This robotics design uses WIZnet W5500 to add wired Ethernet to a MicroPython-based robot node

COMPONENTS
PROJECT DESCRIPTION

How to Add Wired Ethernet with WIZnet W5500 to MicroPython Robot Nodes?

Summary

This robotics design uses WIZnet W5500 to add wired Ethernet to a MicroPython-based robot node. The robot controller runs MicroPython application logic, sensor handling, command parsing, and diagnostic behavior, while W5500 provides the Ethernet MAC/PHY, hardwired TCP/IP stack, hardware sockets, and packet buffering. The original CSDN Wenku answer page could not be directly fetched during verification, so the implementation notes below use accessible related CSDN W5500 MicroPython sources rather than claiming code from the exact Wenku page.

DATA SECTION =>
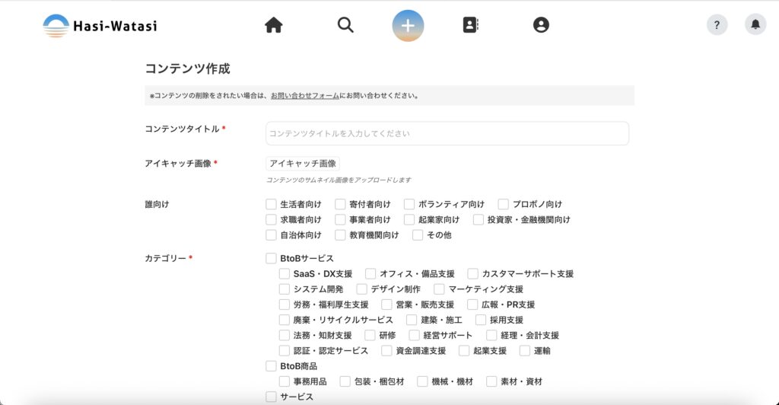Open the contacts book icon

[x=470, y=25]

WORK ORDER A => In the W5500 passage, which page could not be fetched directly during verification?
WORK ORDER B => List everything the W5500 passage says the robot controller runs.

ANSWER SECTION A => The original CSDN Wenku answer page.

ANSWER SECTION B =>
- MicroPython application logic
- sensor handling
- command parsing
- diagnostic behavior